Excerpt:
....................

Re: [Wikidata] Status of Wikidata Query Service

Samuel Klein Mon, 10 Feb 2020 23:05:19 -0800

The earth is not flat :)

I appreciate all of your thoughts in this thread, Amirouche.
A linked data fragments approach w/ a [thick client] seems to me to be one
useful option to explore and benchmark.


Other possible thoughts:
~ have some core highly-used subgraphs within which queries are lightning
fast.
~ give queriers the option to search on fast subgraphs; and the option to
set a quick query timeout.
~ give queriers quick estimates of how much load a query will impose
~ set the default query timeout to be quite quick (while letting any user
raise their default to some cap, just like we can set how many results we
want to see on RC / history pages)

//S

On Mon, Feb 10, 2020 at 1:53 PM Amirouche Boubekki <
amirouche.boube...@gmail.com> wrote:

> Le lun. 10 févr. 2020 à 18:23, Marco Neumann <marco.neum...@gmail.com> a
> écrit :
> >
> > why all the sad faces?

....................

Given entries:
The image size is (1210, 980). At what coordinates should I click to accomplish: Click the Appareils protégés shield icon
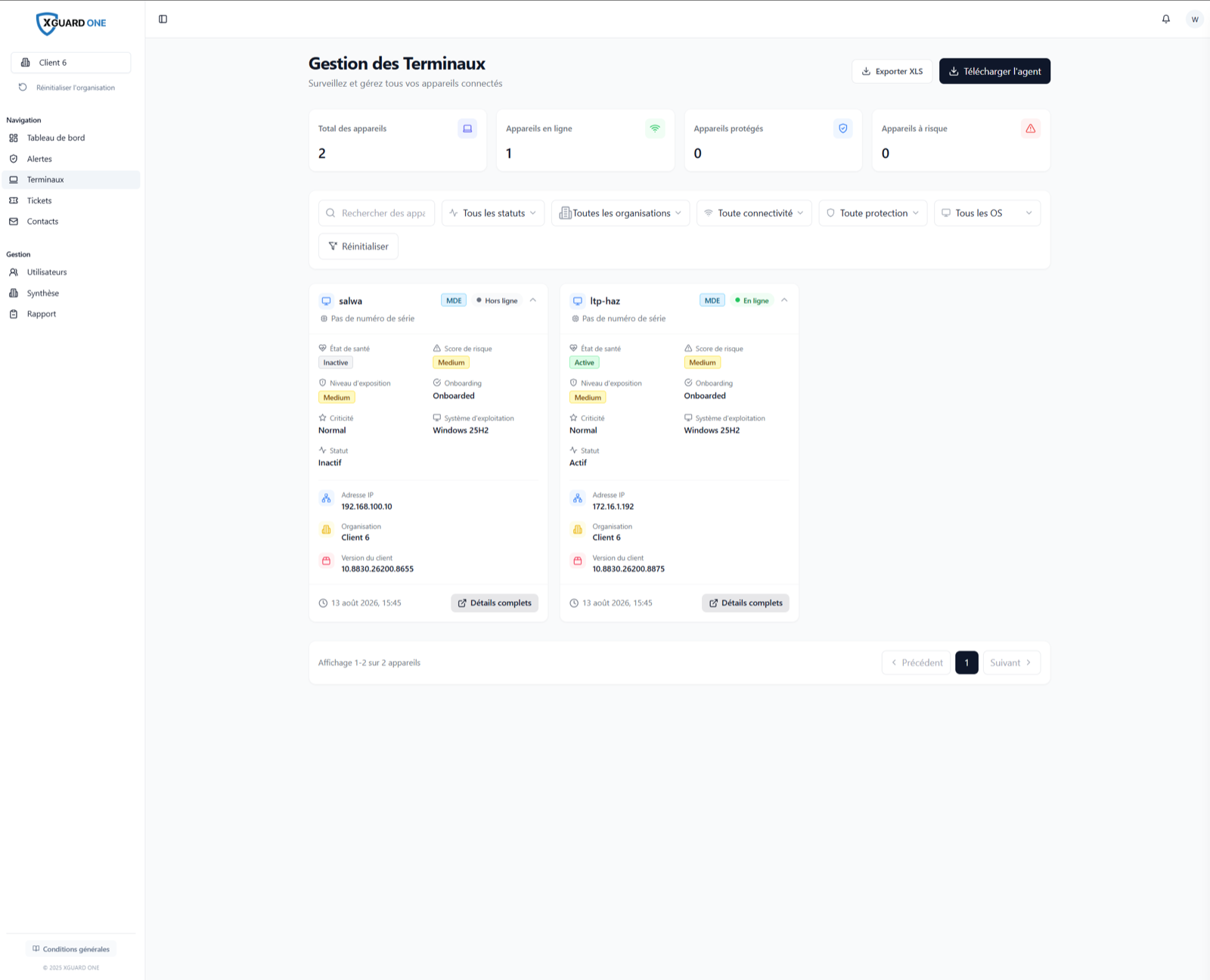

....................

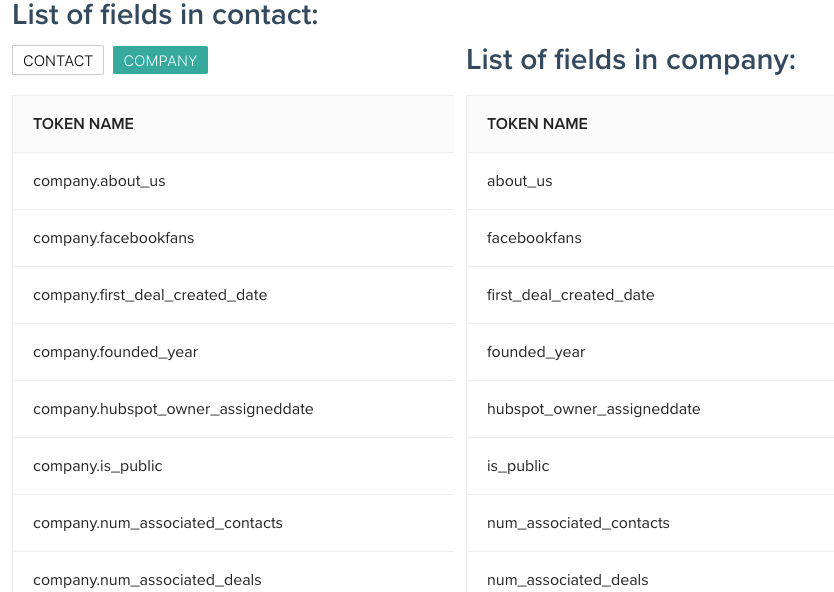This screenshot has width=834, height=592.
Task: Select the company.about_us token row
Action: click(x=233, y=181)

....................

Copy the Wikidata Query Service mailing-list reply above in full, with no changes.

Response:
Re: [Wikidata] Status of Wikidata Query Service

Samuel Klein Mon, 10 Feb 2020 23:05:19 -0800

The earth is not flat :)

I appreciate all of your thoughts in this thread, Amirouche.
A linked data fragments approach w/ a [thick client] seems to me to be one
useful option to explore and benchmark.


Other possible thoughts:
~ have some core highly-used subgraphs within which queries are lightning
fast.
~ give queriers the option to search on fast subgraphs; and the option to
set a quick query timeout.
~ give queriers quick estimates of how much load a query will impose
~ set the default query timeout to be quite quick (while letting any user
raise their default to some cap, just like we can set how many results we
want to see on RC / history pages)

//S

On Mon, Feb 10, 2020 at 1:53 PM Amirouche Boubekki <
amirouche.boube...@gmail.com> wrote:

> Le lun. 10 févr. 2020 à 18:23, Marco Neumann <marco.neum...@gmail.com> a
> écrit :
> >
> > why all the sad faces?